The basic storyline follows three grizzly bears in Alaska. It is a mother and her two cubs, who travel across the landscape in a search for food. We learn that most cubs die early in their life, so while it may or may not be a struggle for these particular cubs, that fact remains and always informs the narrative, as the mother keeps the group moving through different parts of the Alaskan setting. The film takes place over the course of a year and we get to watch this particular group of bears deal with predators, weather, and the food supply. There is a certain amount of suspense to be found in the lives of bears and Bears provides a slice of that life.
Bears is narrated by John C. Reilly, who basically is a bear himself. He has the kind of qualities as an actor and in his voice, which allow you to easily latch onto him in spoken form. It worked for Wreck-It Ralph and it works hear as well. It is a playful type of narration, as the facts he shares are mixed with some fun, as he enjoys placing himself in the head of the two cubs, every so often, to provide some humorous asides. Given that Warner Brothers has seemingly captured Morgan Freeman, when it comes to narrating films, I have enjoyed who Disneynature has been bringing on board for these Earth Day releases and I am sure the family audiences lining up for these films have been happy to embrace them as well.
Honestly, I did not know all that much about bears, as a species, so I will say that in addition to getting an enjoyably narrated film, it was one that informed me of a thing or two about these animals.
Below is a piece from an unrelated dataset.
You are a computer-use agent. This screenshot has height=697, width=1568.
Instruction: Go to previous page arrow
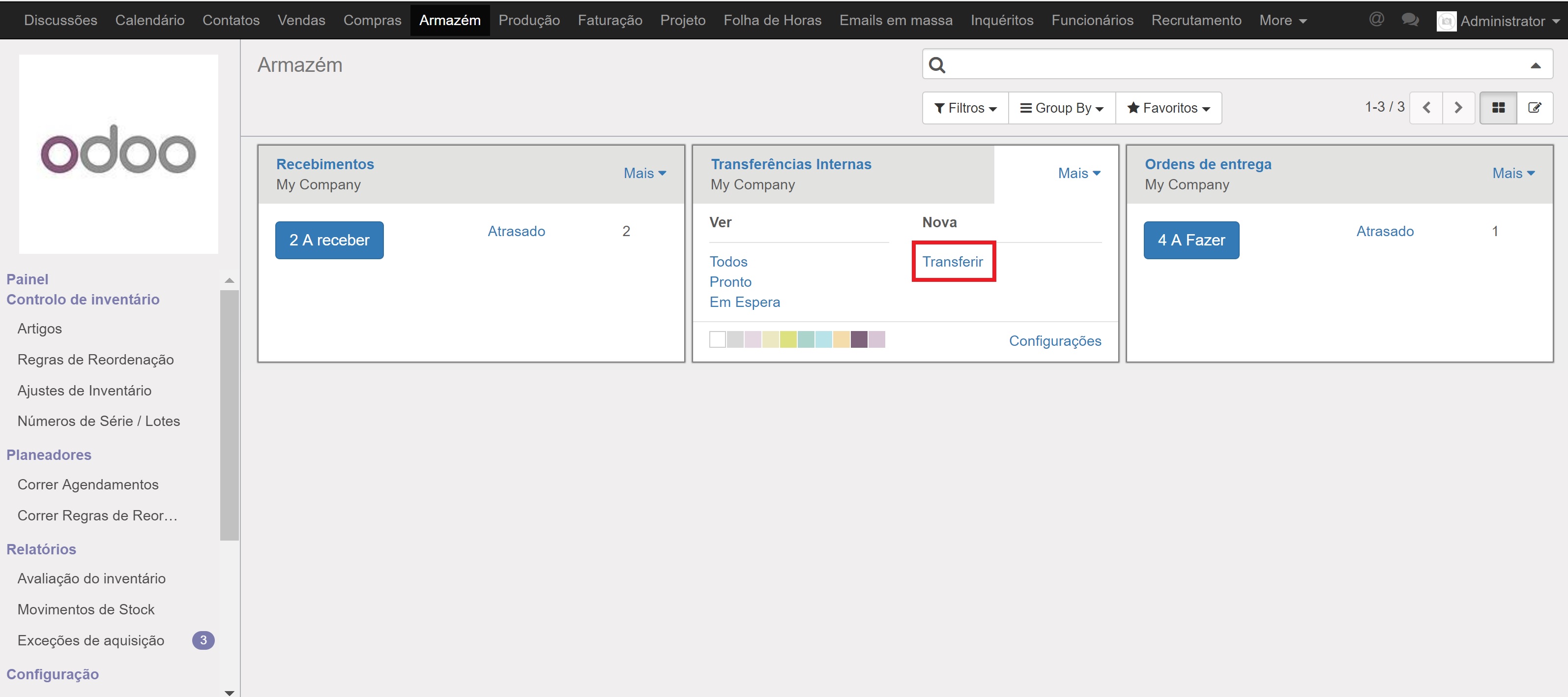[1426, 108]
While there is playful shading to the approach for these Disneynature films, as opposed to more intense docs or ones less inclined to keep family audiences in mind, there is certainly something to be learned in these films, along with taking in some wonderful visuals and up close and personal looks at plenty of different bears. Directors Alastair Fothergill and Keith Scholey, who also directed African Cats, do a fine job of crafting a doc that gives us a good look at the animals, the scenery, and all else involved to make for a coherent picture, with enough narrative to not feel like a drawn out nature class assignment. Basically, it moves along well enough and looks great while doing so.
Not much else to add here. Bears was a satisfying experience that works for a big screen viewing, given that Disney is making the effort to put these films in a theater for large audiences to see. The film looks great, John C. Reilly does a fine job with the narration, and many will likely learn something. With Monkey Kingdom on the docket for next year, I am willing to bet Disneynature will find a good enough way to repeat this sort of satisfying experience. Given the quality of films like African Cats and Bears, it is almost a necessity that these continue that pattern.